Mastery of structure is a prerequisite for solving downstream quantitative tasks. Foundation models trained on the structure of language, for instance, now excel at sentiment analysis with little to no task-specific fine-tuning. In organic chemistry, the paramount structural challenge is retrosynthesis: designing a valid synthetic pathway to a molecule of interest. This capability is the key to unlocking critical quantitative problems like predicting synthetic accessibility, a significant bottleneck in drug discovery. Current accessibility heuristics, however, bypass the core structural challenge, relying on learned patterns that correlate with accessibility without ever generating the pathway itself.
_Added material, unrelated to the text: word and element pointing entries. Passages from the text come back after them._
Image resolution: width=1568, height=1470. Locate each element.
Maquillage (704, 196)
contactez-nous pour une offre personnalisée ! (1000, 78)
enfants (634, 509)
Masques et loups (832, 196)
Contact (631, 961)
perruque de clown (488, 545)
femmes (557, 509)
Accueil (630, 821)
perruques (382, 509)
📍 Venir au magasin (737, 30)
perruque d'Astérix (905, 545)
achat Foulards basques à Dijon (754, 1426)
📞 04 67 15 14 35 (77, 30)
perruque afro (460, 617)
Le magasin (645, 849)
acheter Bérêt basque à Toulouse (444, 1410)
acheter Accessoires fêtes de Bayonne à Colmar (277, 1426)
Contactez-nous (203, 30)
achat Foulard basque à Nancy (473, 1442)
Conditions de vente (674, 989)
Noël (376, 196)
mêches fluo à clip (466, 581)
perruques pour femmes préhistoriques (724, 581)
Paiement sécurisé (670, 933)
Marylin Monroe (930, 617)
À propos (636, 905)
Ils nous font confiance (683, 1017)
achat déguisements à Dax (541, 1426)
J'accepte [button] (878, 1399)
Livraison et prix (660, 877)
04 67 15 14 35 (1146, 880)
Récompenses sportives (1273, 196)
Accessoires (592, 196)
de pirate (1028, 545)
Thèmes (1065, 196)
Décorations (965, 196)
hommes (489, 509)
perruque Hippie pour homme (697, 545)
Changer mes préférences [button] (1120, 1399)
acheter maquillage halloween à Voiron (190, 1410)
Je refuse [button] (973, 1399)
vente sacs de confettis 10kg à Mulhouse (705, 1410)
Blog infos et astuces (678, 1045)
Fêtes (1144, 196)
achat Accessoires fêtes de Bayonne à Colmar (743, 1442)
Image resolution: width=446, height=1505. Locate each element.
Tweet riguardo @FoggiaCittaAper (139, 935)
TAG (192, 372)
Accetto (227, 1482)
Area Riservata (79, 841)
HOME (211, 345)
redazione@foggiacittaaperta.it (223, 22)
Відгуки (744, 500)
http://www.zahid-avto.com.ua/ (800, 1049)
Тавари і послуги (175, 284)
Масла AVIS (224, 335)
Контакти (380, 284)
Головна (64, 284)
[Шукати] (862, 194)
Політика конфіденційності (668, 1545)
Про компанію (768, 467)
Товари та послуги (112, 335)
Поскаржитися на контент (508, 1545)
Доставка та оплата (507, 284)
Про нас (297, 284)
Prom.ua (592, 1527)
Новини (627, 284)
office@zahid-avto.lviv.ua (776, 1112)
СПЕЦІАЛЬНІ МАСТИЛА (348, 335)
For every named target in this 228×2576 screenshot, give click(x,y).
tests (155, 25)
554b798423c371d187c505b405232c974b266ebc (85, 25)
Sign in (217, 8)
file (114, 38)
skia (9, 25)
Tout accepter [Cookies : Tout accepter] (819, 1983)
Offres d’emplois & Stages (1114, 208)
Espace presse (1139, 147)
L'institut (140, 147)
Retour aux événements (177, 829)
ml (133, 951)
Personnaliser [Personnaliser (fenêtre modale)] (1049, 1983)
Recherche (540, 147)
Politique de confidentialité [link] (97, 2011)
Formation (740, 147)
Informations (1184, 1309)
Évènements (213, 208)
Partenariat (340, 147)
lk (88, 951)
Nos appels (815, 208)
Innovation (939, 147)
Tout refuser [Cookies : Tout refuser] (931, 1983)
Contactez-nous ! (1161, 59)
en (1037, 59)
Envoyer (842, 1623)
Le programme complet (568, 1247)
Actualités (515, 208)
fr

A model cannot judge the difficulty of a journey it cannot first articulate.
Achieving structural mastery in retrosynthesis is a long journey—one that requires moving beyond fragmented data formats, inconsistent evaluation methods, and unreliable metrics. Progress demands unified, rigorous infrastructure to standardize outputs, track provenance, and measure improvements with statistical rigor.
RetroCast is that infrastructure.
License¶
MIT License. See LICENSE for details.